One customer, a genetics researcher, bought a high-end Italian-made sieve and showed it to visiting scientists from China. She billed the sieve as a tool she had developed to separate adult aphids from baby aphids, and her visitors were impressed. Aphids are widely used in genetics research and separating adults from babies is a chore. The sieve worked perfectly for this application.
The researcher then bartered her “special-aphid-separating tool” for some proprietary Chinese aphid research and snuck back down to Now You’re Cooking to buy boxes of the sieves to deliver to her visitors. Martins helped her by “scraping off all the price tags and any other labeling identifying the sieve as a kitchen tool,” he says. “She ran right back to the lab from the store, boxes of sieves in hand.”
And it gets weirder when it comes to small electric appliances. “We get people coming down from the science labs asking us, ‘Will this food processor chop up cockroaches?’,” Martins says.
His answer? “I don’t really know. It’s not in the manual, I mean those companies don’t test for that.” (His customers reported back that, yes, they do work.)
Though located in a scenic pedestrian mall, smack between Cornell University and Ithaca College, Now You’re Cooking’s customers are professors, town residents and people who are visiting the area, rather than undergraduates, Martins says, even though the store is surrounded by college kids.
“The only student customers we get are international students because they can’t find the cooking vessels they need for their home-country dishes in Walmart,” he says, citing paella pans as an example.
And most customers are actually interested in cooking, not aphid sorting. Thanks to the requests of the widely travelled members of the academic community, the two store owners have focused on international cookware over their past 30 years of operation. Martins notes that includes bringing in espresso machines before the small appliance became ubiquitous.
“Espresso makers were a request from the Cornell professors who would go abroad on sabbaticals and come back talking about the fabulous coffee they had had in Italy,” he says. The number of foreign researchers and visitors arriving in Ithaca to spend time teaching at Cornell has also helped boost support for a wider range of products in the store, he adds.

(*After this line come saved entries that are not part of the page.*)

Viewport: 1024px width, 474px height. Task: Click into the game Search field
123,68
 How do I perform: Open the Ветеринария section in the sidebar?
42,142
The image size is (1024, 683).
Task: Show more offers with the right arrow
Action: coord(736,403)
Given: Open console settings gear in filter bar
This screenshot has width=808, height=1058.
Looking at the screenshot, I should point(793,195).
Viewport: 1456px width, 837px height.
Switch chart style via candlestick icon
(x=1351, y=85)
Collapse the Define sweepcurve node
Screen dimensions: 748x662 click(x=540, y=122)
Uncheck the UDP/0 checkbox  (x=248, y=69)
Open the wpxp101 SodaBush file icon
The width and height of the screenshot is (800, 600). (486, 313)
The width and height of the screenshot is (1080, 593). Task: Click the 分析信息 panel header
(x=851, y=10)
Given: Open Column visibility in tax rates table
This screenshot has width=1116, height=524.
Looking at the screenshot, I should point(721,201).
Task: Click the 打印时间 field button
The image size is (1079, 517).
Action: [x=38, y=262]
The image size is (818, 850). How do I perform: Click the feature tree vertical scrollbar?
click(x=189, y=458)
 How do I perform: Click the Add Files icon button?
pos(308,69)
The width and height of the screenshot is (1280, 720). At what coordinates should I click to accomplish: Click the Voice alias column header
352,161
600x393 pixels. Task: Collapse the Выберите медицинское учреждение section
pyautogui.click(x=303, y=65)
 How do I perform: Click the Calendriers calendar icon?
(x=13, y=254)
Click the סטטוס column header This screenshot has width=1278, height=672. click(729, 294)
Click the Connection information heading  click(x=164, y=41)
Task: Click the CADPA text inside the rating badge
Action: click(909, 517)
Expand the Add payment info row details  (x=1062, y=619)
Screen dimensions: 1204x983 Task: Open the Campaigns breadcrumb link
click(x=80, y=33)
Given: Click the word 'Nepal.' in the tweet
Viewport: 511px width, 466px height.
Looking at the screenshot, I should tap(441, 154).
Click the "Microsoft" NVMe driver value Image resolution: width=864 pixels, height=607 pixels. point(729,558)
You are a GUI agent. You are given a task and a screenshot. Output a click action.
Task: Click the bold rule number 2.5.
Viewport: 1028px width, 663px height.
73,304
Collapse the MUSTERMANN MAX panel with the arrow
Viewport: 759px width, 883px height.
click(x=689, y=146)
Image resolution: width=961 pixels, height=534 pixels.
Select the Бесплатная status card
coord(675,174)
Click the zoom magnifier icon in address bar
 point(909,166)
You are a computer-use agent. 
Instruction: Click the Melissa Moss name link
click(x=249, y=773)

Martins also says catering to the academic crowd makes customer service for his store all that more important, as they must have the knowledge to explain the products in depth to their inquisitive customers.
“That a product works and is pretty isn’t enough to cut it here,” he says. “People shopping here are always worried about what is in the product: whether it is BPA free; whether it is renewable; where is it made; what is it made out of. Our customers read a lot and want to know everything. It keeps us on our toes.”
Martins credits his manufacturer’s reps for helping keep his team up to speed on the basic product knowledge: “My reps come well prepared, but often we have to call the companies for more information.”
And it’s not just international cookware on the menu. His sales team needs to explain how to use more basic American cookware to those customers here from other lands who want to make traditional American meals. To that end, Martins employs several women over 70, including one who at 86 shines as a beacon to cooking novices. “Everyone looks at her and thinks she knows how to cook,” Martins says.
That employee, he says, has other key retail experience, lost on the younger set. “She knows how to make change,” Martins says. “The Cornell kids I hire to work here haven’t had the experience of making change.”
The bottom line though, is good old-fashioned customer service. “We spend a lot of time talking to our shoppers about what they really need. I’ve talked people out of buying a pasta machine because it was wrong for them,” he says. “You may not make the sale that day, but if you tell people the truth, they come back because they trust us. It is just good business.”
Martins remembers a customer from China who was a graduate student at Cornell and wanted recreate a many-tiered layer cake that she had been served at the home of one of her professors. While a brilliant researcher, layer cakes were outside her comfort zone.
“She came into the store looking to buy a stockpot thinking that was the tool to make a ‘big volume cake,’ along with a barbecue skewer, which she thought would work as a cake tester for that cake since it was long enough,” he says.
That customer was intercepted by Martins, who then explained that layer cakes were actually baked in layers, directing her to use several pans rather than one large stock pot. Years later she came back into the store, found him and said, “Remember me? You taught me to cook.”